Abstract

To evaluate the effectiveness of recession of the inferior rectus (IR) and superior rectus (SR) muscles of the same eye in the treatment of incomitant hypertropia with diplopia. Retrospective record review of two groups. (1) Patients with hypertropia and diplopia in downgaze and with fusion in the primary position underwent adjustable recessions of the IR and SR muscles of the eye that was hypotropic in downgaze. (2) Patients with hypertropia and diplopia in the primary position and less hypertropia in downgaze underwent an IR muscle recession of the hypotropic eye in the primary position and adjustable recessions of the contralateral IR and SR muscles. Group 1 included four patients. Mean incomitance between primary position and downgaze was 10(Delta). After mean follow-up of 44 months, all patients were fusing in the primary position and downgaze. Group 2 included six patients. Mean incomitance between primary position and downgaze was 9.3(Delta). After mean follow-up of 40 months, all patients were fusing in the primary position and downgaze. One patient in group 2 required a second procedure.

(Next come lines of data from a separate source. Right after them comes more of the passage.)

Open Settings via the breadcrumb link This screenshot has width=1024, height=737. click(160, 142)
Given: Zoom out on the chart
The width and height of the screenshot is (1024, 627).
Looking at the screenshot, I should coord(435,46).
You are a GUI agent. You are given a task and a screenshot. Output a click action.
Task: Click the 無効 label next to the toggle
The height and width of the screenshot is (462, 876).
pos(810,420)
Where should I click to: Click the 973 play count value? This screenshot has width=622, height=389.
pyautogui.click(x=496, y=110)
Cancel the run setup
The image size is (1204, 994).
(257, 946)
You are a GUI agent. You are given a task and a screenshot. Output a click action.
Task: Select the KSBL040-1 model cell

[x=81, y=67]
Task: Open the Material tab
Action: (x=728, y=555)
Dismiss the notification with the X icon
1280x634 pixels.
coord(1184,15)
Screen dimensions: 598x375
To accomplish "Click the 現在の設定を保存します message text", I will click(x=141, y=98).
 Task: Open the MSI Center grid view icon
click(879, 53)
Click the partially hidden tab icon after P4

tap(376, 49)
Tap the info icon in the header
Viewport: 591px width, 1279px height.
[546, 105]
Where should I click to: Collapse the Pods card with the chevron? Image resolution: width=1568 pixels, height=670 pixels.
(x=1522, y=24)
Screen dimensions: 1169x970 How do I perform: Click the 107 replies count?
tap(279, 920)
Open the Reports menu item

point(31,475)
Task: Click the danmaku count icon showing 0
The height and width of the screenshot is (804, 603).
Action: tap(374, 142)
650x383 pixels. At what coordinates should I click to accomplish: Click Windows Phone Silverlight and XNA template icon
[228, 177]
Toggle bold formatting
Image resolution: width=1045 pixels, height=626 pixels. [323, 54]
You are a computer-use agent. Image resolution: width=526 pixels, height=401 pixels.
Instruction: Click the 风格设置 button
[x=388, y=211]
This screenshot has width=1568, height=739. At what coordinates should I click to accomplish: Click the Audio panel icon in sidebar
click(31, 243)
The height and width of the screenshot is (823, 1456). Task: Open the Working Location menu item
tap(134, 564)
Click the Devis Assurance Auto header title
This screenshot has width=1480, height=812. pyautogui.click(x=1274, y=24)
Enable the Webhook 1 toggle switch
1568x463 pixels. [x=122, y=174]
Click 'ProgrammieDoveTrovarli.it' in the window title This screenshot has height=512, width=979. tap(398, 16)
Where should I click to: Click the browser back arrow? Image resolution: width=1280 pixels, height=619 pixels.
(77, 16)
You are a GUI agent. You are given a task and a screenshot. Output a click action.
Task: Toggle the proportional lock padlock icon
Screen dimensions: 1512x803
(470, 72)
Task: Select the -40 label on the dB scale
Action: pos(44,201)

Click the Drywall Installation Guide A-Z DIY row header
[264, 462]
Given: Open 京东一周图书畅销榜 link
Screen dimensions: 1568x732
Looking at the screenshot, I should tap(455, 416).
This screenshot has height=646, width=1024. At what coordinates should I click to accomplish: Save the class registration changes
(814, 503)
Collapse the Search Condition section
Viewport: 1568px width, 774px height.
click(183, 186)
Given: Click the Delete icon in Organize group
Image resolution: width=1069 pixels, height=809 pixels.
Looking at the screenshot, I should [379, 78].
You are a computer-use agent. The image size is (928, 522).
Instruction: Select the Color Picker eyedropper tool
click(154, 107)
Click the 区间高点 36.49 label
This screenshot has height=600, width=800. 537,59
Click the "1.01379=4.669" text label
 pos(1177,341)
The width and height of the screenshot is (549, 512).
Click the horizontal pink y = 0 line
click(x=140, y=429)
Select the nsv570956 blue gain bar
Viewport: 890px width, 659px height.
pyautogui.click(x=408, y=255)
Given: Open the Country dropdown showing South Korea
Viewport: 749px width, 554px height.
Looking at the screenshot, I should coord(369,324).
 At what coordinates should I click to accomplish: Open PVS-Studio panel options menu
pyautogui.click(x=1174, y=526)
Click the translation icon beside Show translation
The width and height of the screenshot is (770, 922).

Recession of both vertical rectus muscles of the same eye appears to be an effective, stable, and predictable procedure for patients with incomitant hypertropia with diplopia in downgaze. A modification of this procedure may also be effective for cases in which postoperative hypertropia in downgaze is anticipated with recession of one IR muscle. The procedure is especially appropriate in the treatment of thyroid eye disease, since it is adjustable, and since it does not require resection or posterior fixation of a vertical rectus muscle.